Hola, soy tomi
Punto de partida: nací en Buenos Aires.
Fui a una escuela técnica, cursaba todo el día, me aburrí de los talleres y dejé de prestar atención. Repetí. Estudié cocina y me aburrí en cuarto año. Dejé.
Primer hito: me casé.
Intenté estudiar Comunicación y no pude aprobar Semiología en dos años. Dejé.
Segundo hito: adopté un can.
Como extrañaba los talleres de redacción de la facu, me anoté en una tecnicatura para ser redactor y esa sí la terminé.
Corregí muchos libros, edité otra cantidad, escribí varios como fantasma y trabajé con autores de diferentes temáticas: ficción, teología, liderazgo, educación, y crecimiento personal. Cada tanto ayudo a estudiantes de posgrado a terminar la tesis, que es casi como escribir un libro.
Tercer hito: me mudé a Córdoba.
Me gustan todas las actividades que nos hacen perder el tiempo productivo, las inútiles pasiones. Veo a River, leo, a veces me engancho con videojuegos, escribo, me voy en viajes mentales, observo a los sapos comer, me extravío por Internet investigando cómo funciona el corazón de una lombriz, me junto con amigos, cocino. La cocina es mi otro arte favorito.
Cuarto hito: una vez escuché a una motociclista, entrevistada para un programa de radio, responder, cuando le preguntaron por qué afirmaba que era feliz: “Porque no me preocupo por nada”. A partir de ese día quise ser como ella. Creo que una buena dosis de hedonismo está muy bien.
Si consideramos los privilegios que tenemos vos y yo, probablemente podamos darnos el lujo de no preocuparnos por -casi- nada. Por ejemplo: en lugar de preocuparte y vivir frustrado porque no podés mantener el hábito de escribir, te sumás a El Nido y el 80% de tu problema está resuelto. El 20% es tu responsabilidad (tampoco hacemos magia).

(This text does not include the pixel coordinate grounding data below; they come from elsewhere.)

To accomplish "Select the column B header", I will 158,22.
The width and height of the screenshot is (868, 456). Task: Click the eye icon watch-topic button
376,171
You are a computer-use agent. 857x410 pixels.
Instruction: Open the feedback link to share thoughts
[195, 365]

Si pensás en un nido capaz no es el mismo que imagino yo, pero sabés de qué te hablo. Eso se llama signo lingüístico.
yo soy emi
Nací en Córdoba Capital. Soy la quinta hija de seis hermanos. La familia numerosa fue siempre un lugar común y hermoso donde la palabra y los relatos se hacían eco. Historias de inmigración constituyen mi identidad: mi abuela paterna cruzó el mar a los 7 años, y la otra sufrió los avatares de la Segunda Guerra Mundial. Historias que se conectan con el interior del interior argentino, por Santiago Temple, en Río Segundo; o por algunos pueblitos del Chaco.

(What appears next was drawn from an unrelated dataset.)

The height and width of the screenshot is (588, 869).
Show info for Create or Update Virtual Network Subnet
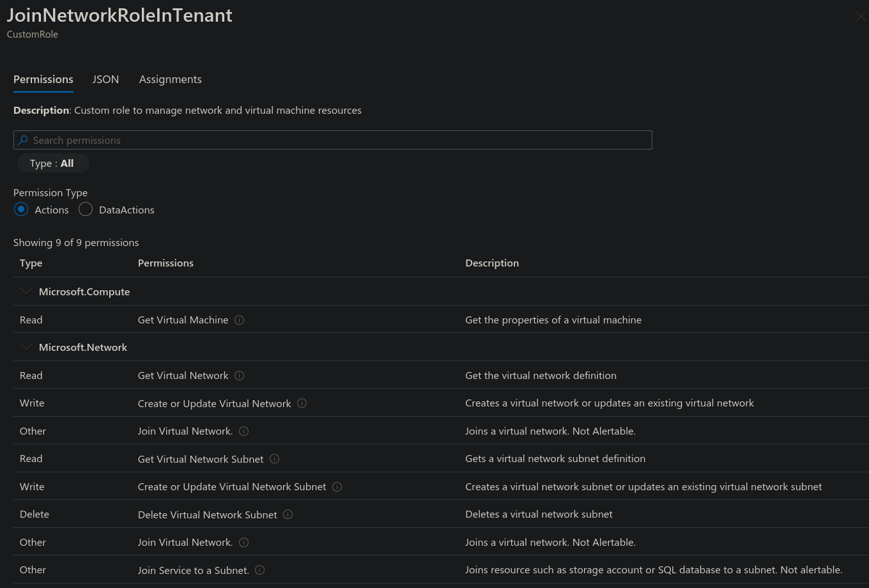[x=337, y=486]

Transito incluso con los relatos, también, de un tal Saúl Taborda, partícipe e ideólogo de la reforma universitaria. Tío de mi abuelo paterno, referente de las ideas de una educación comunal y de un profundo humanismo.

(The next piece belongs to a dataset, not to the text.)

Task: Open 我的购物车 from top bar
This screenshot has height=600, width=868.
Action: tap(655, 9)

En esa atmósfera de historias, de relatos, de textos que habitan en mí y en mis silencios, se fue delineando –quizás– un interés muy fuerte por la palabra.
Tengo dos recuerdos muy patentes de la infancia: uno, referido a un libro enorme que nos leía la maestra en la guardería. De ahí devino el pedido a mis padres de un libro similar que aún conservo. El segundo recuerdo son mis ansias de aprender a leer y a escribir. Pasaba el tiempo mirando a mis hermanos mayores dominar esas habilidades, y eso me generaba una fascinación particular.
Más tarde, en los años adolescentes, buscaba leer libros para incorporar palabras nuevas. Tenía un cuaderno exclusivo para registrar esos términos. Pero, además, prestaba especial atención a cómo escribían algunos escritores. El primero fue García Márquez. Leí muchas veces Los funerales de mamá grande.
Luego, me inscribí en la carrera de Letras Modernas en la Facultad de Filosofía y Humanidades, en la UNC. Allí aprendí el oficio de leer. Leer de otra manera, con otros sentidos, incluso leer mi propia historia.
Desde aquellos días me dedico a la docencia en la escuela media. Dirigí un taller de Literatura Latinoamericana y brindé espacios de lectura y escritura a personas en situación de calle. Me formé en cursos de narración oral.